This is an archive of the discontinued LLVM Phabricator instance.

[amdgpu] Add a pass to avoid jump into blocks with 0 exec mask.
AbandonedPublic

Authored by hliao on Mar 29 2021, 7:38 AM.

Details

Summary
  • For such blocks where the mask is restored from a reloaded mask, zero exec mask results in the undefined behavior as the SGPR reload uses v_readfirstlane. Avoid such cases by transforms s_cbranch_execz and s_cbranch_execnz into equivalent branches without evaluating exec mask too eager.

Diff Detail

Event Timeline

hliao created this revision.Mar 29 2021, 7:38 AM
hliao requested review of this revision.Mar 29 2021, 7:38 AM
Herald added a project: Restricted Project. · View Herald TranscriptMar 29 2021, 7:38 AM
foad added inline comments.Mar 29 2021, 7:46 AM
llvm/lib/Target/AMDGPU/SIAvoidZeroExecMask.cpp
19

I don't know what you mean by "relax" here.

This comment doesn't explain why you'd want to do this transformation.

hliao added a comment.EditedMar 29 2021, 7:52 AM

This's the companion fix for D96980. That explain the myth why the original agnostic SGPR spill/reload is proposed to solve the issue SGRP spill/reload may be executed when exec mask goes to zero.

━━━

Challenges:
• a. In the review page, which two branch instructions does the proposed pass transform?
• b. Copy the review page word for word from "AbandonedPublic" to "mask too eager.".
The material after this has no connection to the review page.

━━━

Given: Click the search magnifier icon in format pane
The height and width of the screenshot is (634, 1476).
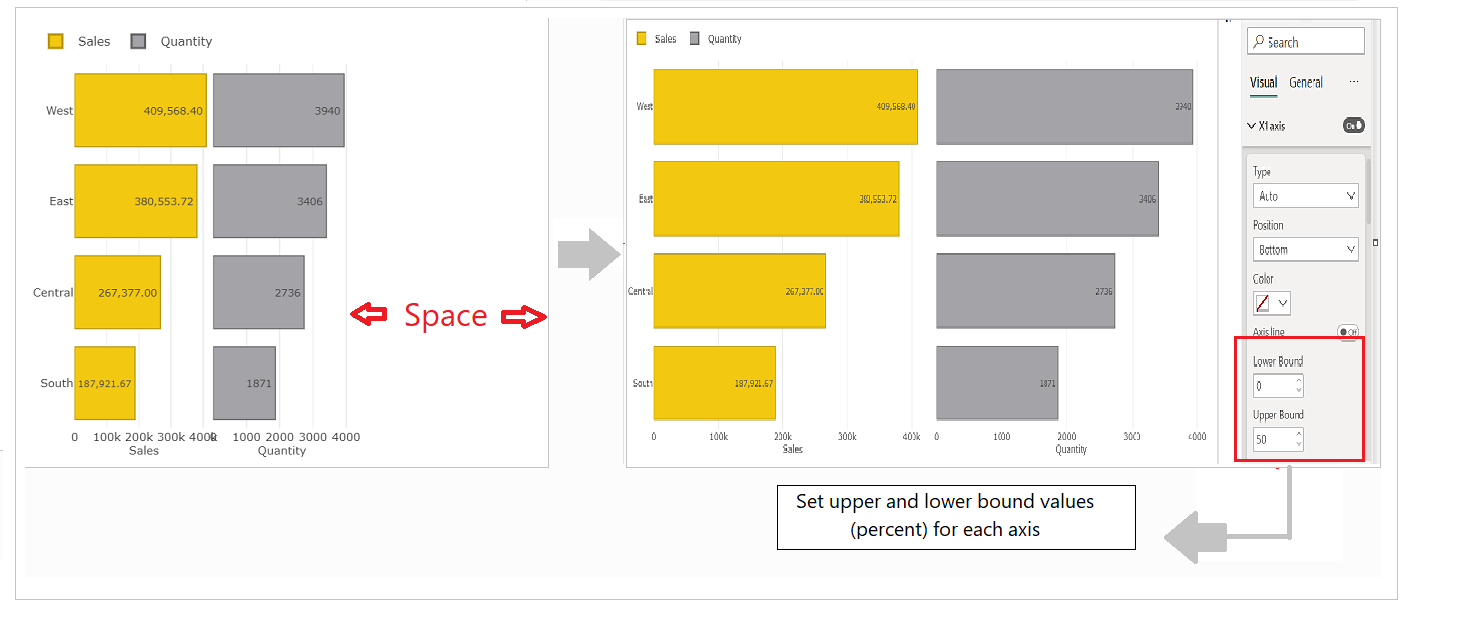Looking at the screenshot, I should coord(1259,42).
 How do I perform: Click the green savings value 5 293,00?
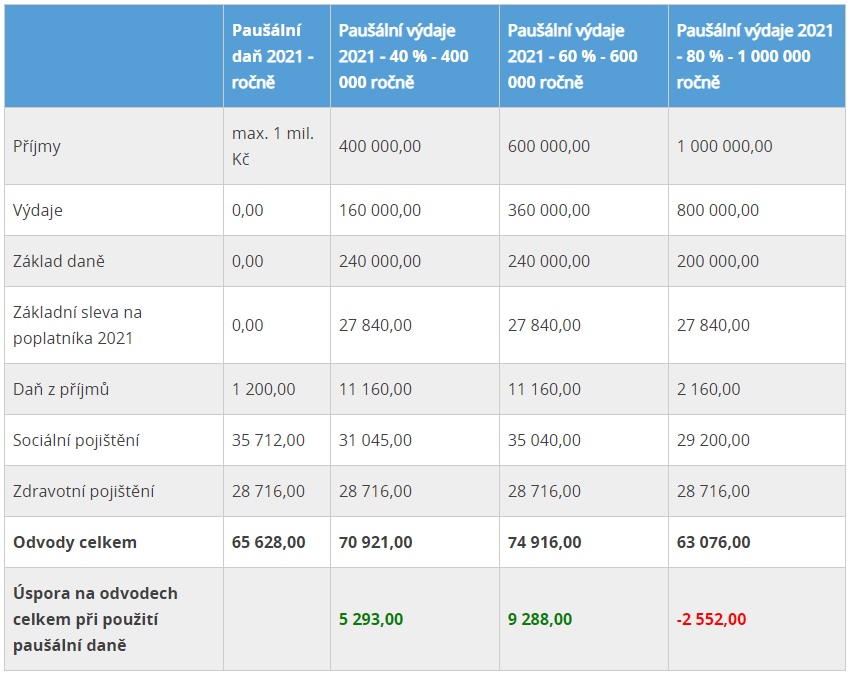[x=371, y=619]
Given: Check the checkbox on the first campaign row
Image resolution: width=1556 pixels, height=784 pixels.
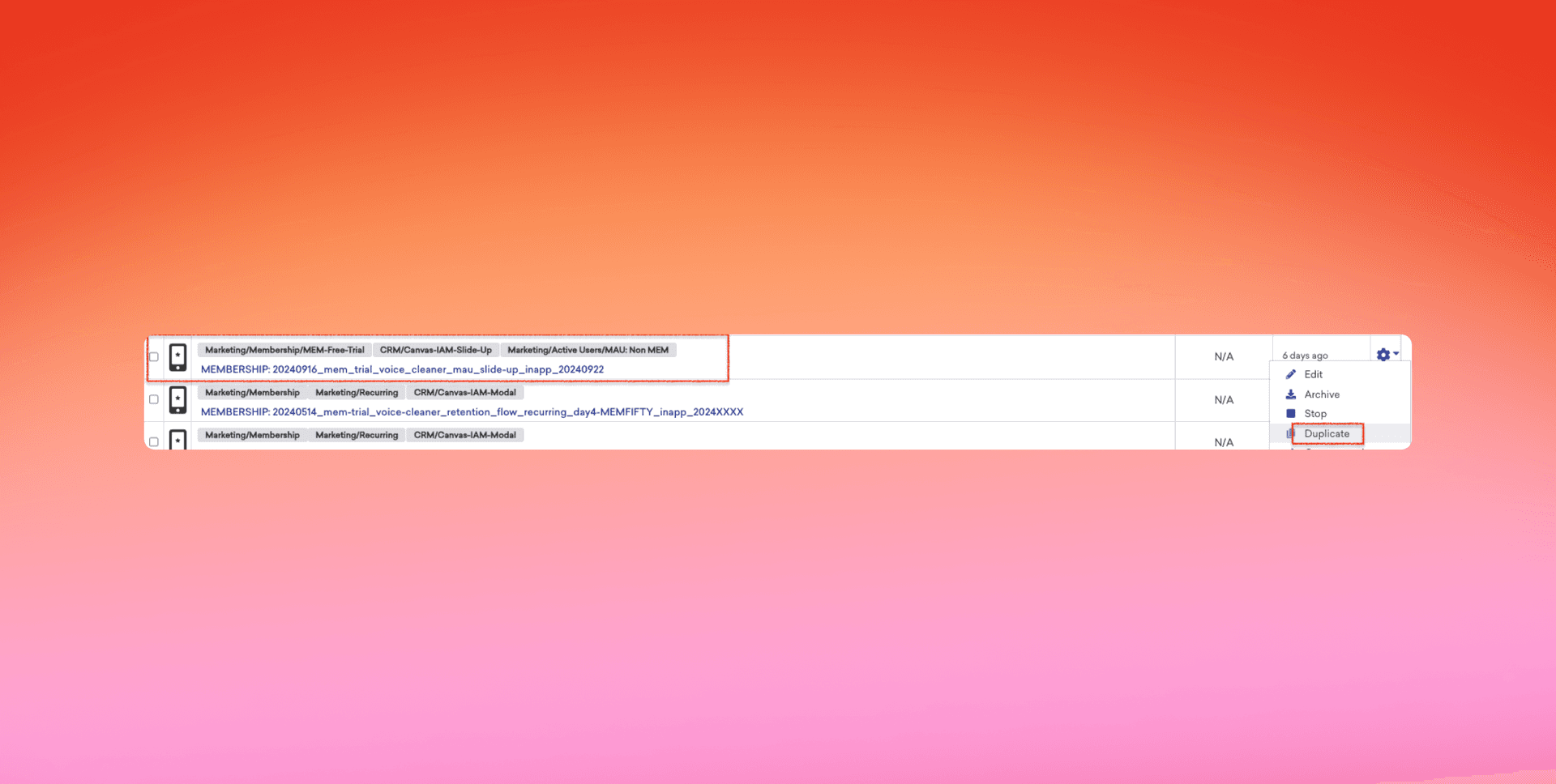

━━━

Per-task outputs:
• a. s_cbranch_execz and s_cbranch_execnz

• b.
AbandonedPublic

Authored by hliao on Mar 29 2021, 7:38 AM.

Details

Summary
  • For such blocks where the mask is restored from a reloaded mask, zero exec mask results in the undefined behavior as the SGPR reload uses v_readfirstlane. Avoid such cases by transforms s_cbranch_execz and s_cbranch_execnz into equivalent branches without evaluating exec mask too eager.